Viñas olvidadas y desdeñadas, hoy redescubiertas
No son tiempos fáciles, pero estamos al fin salvando nuestra riqueza varietal
Si a los mejores expertos en vinos de hace no más de una veintena de años –y menos también- les hubiesen espetado de repente: “Romé, mandó, girò”, se habrían quedado con los ojos como platos y habrían respondido algo así cómo: “¿Eso que has dicho es en catalán?”. Y no. Eran los nombres de tres variedades de uva españolas que, salvo los campesinos más cercanos a esas cepas, absolutamente nadie conocía por entonces. Ahora, sí. Y parece que cada semana descubrimos una nueva.
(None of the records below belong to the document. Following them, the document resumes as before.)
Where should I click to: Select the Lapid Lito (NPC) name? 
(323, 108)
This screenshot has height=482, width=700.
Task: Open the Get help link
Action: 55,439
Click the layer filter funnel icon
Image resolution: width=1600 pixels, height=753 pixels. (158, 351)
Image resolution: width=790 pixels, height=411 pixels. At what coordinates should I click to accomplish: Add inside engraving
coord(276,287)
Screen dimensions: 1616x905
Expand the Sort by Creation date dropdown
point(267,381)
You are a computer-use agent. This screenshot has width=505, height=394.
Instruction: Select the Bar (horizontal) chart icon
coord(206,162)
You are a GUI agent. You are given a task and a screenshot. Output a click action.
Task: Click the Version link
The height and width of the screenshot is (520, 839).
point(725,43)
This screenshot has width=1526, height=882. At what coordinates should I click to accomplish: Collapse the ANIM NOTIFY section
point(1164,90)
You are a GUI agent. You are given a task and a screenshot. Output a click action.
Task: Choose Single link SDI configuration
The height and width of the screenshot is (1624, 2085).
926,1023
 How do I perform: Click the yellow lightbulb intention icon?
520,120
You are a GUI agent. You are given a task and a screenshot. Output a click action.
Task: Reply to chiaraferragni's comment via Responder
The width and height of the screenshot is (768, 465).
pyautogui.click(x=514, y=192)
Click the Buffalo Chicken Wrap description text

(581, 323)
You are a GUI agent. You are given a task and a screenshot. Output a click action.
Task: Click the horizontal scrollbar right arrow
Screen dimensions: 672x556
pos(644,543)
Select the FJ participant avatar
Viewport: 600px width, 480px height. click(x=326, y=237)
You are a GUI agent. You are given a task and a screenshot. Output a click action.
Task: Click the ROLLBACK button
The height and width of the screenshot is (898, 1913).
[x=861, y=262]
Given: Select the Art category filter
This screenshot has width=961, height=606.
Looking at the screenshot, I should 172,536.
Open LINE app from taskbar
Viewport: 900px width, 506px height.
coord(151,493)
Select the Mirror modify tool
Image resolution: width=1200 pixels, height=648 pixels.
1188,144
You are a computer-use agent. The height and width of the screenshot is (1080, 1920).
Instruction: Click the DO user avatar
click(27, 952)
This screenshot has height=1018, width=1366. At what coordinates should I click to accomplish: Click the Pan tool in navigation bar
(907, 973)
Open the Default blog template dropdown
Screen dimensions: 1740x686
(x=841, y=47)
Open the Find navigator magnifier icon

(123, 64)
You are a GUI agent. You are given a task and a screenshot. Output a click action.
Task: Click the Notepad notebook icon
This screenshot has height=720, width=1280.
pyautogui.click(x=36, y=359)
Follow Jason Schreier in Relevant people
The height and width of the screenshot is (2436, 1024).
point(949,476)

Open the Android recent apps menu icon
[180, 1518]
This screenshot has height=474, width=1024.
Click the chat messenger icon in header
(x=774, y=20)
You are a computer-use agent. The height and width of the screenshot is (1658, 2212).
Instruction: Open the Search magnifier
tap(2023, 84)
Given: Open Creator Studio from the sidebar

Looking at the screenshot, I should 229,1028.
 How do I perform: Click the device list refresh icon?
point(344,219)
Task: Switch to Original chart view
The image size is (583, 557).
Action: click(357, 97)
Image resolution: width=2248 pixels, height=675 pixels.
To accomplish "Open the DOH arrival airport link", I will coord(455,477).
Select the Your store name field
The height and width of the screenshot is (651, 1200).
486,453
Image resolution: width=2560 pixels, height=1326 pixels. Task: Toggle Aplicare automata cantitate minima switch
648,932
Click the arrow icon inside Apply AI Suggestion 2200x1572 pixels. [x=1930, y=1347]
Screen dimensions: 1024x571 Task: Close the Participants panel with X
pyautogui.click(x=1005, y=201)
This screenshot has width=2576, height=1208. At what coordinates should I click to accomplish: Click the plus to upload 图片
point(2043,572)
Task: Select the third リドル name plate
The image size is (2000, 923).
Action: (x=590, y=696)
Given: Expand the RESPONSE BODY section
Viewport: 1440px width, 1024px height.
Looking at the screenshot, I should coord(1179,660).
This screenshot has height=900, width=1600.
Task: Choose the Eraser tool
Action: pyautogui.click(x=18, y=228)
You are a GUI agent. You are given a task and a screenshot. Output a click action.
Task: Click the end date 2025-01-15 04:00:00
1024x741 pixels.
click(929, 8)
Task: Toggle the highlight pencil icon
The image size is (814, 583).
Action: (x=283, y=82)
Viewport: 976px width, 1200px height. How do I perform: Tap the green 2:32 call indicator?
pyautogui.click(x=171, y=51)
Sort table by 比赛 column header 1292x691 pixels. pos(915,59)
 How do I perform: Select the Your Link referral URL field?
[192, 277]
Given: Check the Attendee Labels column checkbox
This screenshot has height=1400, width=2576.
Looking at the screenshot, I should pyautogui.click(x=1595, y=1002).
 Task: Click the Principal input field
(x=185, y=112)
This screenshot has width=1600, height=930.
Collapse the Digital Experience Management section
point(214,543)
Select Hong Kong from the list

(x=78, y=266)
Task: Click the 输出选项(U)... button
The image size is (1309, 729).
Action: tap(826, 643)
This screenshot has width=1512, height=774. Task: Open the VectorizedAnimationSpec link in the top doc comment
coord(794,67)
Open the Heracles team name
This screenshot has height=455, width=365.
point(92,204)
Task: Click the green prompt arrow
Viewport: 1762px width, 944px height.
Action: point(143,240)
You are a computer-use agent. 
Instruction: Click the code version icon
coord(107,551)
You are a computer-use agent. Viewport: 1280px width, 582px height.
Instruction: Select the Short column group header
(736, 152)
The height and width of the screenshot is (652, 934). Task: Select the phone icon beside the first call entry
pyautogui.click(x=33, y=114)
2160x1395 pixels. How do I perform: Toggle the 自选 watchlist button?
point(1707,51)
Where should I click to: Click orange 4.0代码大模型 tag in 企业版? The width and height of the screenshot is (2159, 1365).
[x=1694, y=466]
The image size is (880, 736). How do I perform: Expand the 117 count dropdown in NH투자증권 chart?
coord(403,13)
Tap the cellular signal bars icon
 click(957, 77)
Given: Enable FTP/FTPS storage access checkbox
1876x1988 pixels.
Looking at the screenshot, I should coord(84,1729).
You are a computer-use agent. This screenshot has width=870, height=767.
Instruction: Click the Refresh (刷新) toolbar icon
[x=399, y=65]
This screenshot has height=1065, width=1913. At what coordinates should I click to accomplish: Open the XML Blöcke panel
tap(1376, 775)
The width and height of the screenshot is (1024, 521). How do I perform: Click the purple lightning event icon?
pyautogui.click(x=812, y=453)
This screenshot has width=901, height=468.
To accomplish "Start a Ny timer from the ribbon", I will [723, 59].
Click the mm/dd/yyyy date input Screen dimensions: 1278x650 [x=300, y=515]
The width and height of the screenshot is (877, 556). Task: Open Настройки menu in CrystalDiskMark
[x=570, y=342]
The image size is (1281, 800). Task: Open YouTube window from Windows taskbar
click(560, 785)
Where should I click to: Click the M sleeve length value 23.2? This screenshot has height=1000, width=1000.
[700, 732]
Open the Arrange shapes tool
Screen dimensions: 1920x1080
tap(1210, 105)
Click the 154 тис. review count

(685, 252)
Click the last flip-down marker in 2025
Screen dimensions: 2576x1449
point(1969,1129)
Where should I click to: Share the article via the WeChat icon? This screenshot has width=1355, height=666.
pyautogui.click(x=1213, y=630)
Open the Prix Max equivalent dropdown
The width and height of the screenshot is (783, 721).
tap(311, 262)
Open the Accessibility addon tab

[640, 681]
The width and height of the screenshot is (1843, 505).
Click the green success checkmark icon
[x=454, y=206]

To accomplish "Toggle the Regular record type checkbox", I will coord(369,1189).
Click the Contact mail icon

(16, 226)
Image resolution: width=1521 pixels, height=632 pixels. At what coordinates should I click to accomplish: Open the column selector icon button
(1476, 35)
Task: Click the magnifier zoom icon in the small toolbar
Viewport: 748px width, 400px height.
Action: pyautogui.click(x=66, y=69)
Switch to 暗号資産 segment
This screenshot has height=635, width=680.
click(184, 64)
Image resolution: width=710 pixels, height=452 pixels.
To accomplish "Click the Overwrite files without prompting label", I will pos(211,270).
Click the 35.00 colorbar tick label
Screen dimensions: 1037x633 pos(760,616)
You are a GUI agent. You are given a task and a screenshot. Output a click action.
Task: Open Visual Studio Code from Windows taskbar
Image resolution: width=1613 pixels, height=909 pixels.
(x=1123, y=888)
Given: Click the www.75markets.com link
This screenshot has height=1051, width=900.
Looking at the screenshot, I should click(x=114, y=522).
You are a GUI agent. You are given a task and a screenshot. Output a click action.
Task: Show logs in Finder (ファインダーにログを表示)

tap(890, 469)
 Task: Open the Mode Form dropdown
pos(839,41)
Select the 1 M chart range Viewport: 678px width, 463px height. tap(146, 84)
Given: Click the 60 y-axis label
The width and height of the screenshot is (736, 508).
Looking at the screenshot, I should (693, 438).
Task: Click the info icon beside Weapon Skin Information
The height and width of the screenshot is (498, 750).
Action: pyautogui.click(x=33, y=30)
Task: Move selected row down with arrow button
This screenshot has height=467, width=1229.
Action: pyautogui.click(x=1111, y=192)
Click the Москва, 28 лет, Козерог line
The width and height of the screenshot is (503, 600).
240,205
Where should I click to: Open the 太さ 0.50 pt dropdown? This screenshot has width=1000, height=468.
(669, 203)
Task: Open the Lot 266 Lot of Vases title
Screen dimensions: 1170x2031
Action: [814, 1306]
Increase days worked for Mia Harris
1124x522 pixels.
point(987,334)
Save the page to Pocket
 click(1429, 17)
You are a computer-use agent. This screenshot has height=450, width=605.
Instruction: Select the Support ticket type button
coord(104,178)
La prevalencia histórica de los tintos de Rioja y luego de Ribera del Duero propulsó a la fama en España durante el siglo XX la uva tempranillo; el redescubrimiento de los vinos blancos a partir de 1980 nos familiarizó con albariño y verdejo. Y, más o menos, paren de contar. Bueno: con una excepción. La fama francesa y universal de castas como cabernet sauvignon, merlot, syrah, chardonnay y sauvignon blanc hizo que aquí las plantásemos por doquier con cierto frenesí, sin fijarnos mucho en si los suelos y el clima les convenían.
Con esos escasos ingredientes y mucha nueva tecnología en la bodega –más la panacea universal, la barrica de roble francés- se construyó todo el boom del último cuarto del siglo pasado en el vino español. La fórmula no parece de una finura excelsa, y el consumidor respondió a medias: llevamos decenios con el consumo a la baja.
Por fortuna, el siglo XXI le ha dado la vuelta a la tortilla, quizá de manera demasiado compleja para los aficionados de cierta edad, que siguen refugiados en “un riojita o un riberita”. Pero los viticultores jóvenes —los que en vez de irse a trabajar de informáticos a la ciudad prefirieron intentar salvar la tradición vitivinícola, viajaron y estudiaron como nunca se había hecho antes— a la experiencia de lo que hacían sus colegas de Francia, Italia o Suiza unieron lo que les pudieron revelar los más viejos de sus pueblos: esas viñas viejas y semiabandonadas no eran de tempranillo ni de albariño, pero allí siempre se habían dado bien y el vino que daban podía estar bien rico.
Así que, tanto locales como forasteros llegados en busca de cepas olvidadas empezaron a recuperarlas. El caso más curioso es quizá el de la garnacha, injustamente tildada hace medio siglo de uva rústica que daba vinos bastos y alcohólicos, y que se arrancó por miles de hectáreas. Hasta que unos pioneros empezaron a rescatarla en un terruño sin la menor reputación de calidad en nuestro país, como es la sierra de Gredos y sus aledaños, y llovieron las alabanzas internacionales.
Así ha ido la recuperación de la rufete en la sierra de Francia, de la giró en Alicante, de la albarín blanco en Asturias, de la bobal en Manchuela y Requena, de la malvar en Madrid, de la despreciadísima airén en La Mancha (sí, ya hay grandes blancos de airén: ¡increíble!), de la romé en la Axarquía, de la trepat en la Conca de Barberà, de la callet en Mallorca, de la arco en Valencia, de la prieto picudo en León, de la xarel·lo en el Penedès…
Los extranjeros están pasmados. Siempre decían que les llamaba la atención la escasa variedad de castas de uva en España en comparación con Francia, Portugal o Italia. Lo que sucede es que los conceptos masivos de producción tan hispánicos habían dejado de lado las uvas minoritarias, que ahora tienen sus entusiastas aquí y lejos.
¡Disfruten su próxima copa de brancellao, de carabuñeira, de estaladiña, de juan garcía, de listán prieto, de morenillo, de sumoll, de merseguera, de negramoll, de vigiriega! Y de lo que aún está por venir. No son tiempos fáciles, pero estamos al fin salvando nuestra riqueza varietal. Y si un modesto airén obtiene 92/100 puntos en The Wine Advocate fundado por Robert Parker, es que lo estamos haciendo bien.